"Problem" (quoted from initial README entry ~February 2023)
Currently the stat_* functions extract metadata after the fortify()
method is called by accessing a “last SoilProfileCollection” cached in a special environment ggspc.env
exported by the package.
It was previously recognized this can be “fixed” with an explicit reference to the dataset in the stat or geom calls (i.e. ggplot() + stat_depth_weighted(loafercreek)
).
Demonstration of Problem
This causes problems when data are defined in the ggplot()
call, such as the following unexpected behavior.
library(ggspc)
library(ggplot2)
data(loafercreek, package = "soilDB")
data(gopheridge, package = "soilDB")
aqp::nrow(loafercreek)
x <- ggplot(loafercreek, aes(clay, hillslopeprof))
y <- ggplot(gopheridge, aes(clay, hillslopeprof))
x + geom_boxplot() # works
## Warning: Removed 167 rows containing non-finite values (`stat_boxplot()`).
y + geom_boxplot() # works
## Warning: Removed 80 rows containing non-finite values (`stat_boxplot()`).
x + stat_depth_weighted() # error
## Error in `stat_depth_weighted()`:
## ! Problem while computing stat.
## ℹ Error occurred in the 1st layer.
## Caused by error in `$<-.data.frame`:
## ! replacement has 317 rows, data has 626
x + stat_depth_weighted(loafercreek) # works
y + stat_depth_weighted() # error
## Error in `stat_depth_weighted()`:
## ! Problem while computing stat.
## ℹ Error occurred in the 1st layer.
## Caused by error in `$<-.data.frame`:
## ! replacement has 626 rows, data has 317
y + stat_depth_weighted(gopheridge) # works
Path forward
Looking around at other packages that hack ggplot2 and/or provide special methods for S4 classes... most give examples of using the ggplot() + stat_depth_weighted(loafercreek)

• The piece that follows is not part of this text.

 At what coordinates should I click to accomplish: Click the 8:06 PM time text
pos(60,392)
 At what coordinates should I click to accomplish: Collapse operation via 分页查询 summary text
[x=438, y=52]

style. The S4 object is not supplied to the ggplot()
function. The general idea that full object information can persist past fortify()
is not likely consistent with the design of ggplot2/ggproto objects.
With adequate warning and documentation the above workaround could be a simple and effective way of doing things. Would need to revise the few examples that suggest doing the other way, and provide warnings to folks who will almost certainly try to pass their SoilProfileCollection directly to ggplot2::ggplot()
. Rather than overwriting a last SPC object in a shared package environment, I have tried returning the SPC as an attribute of the ggplot()
result, but I don’t know that it is possible to expose that attribute to the stat_*
functions or ggproto
classes by any standard method.
An alternate approach might also include providing a custom ggplot()
like method, or an object that can store a custom dataset-specific environment (rather than a package environment.
Perhaps there is still a better, more canonical, ggplot2 way to implement this I have still not figured out.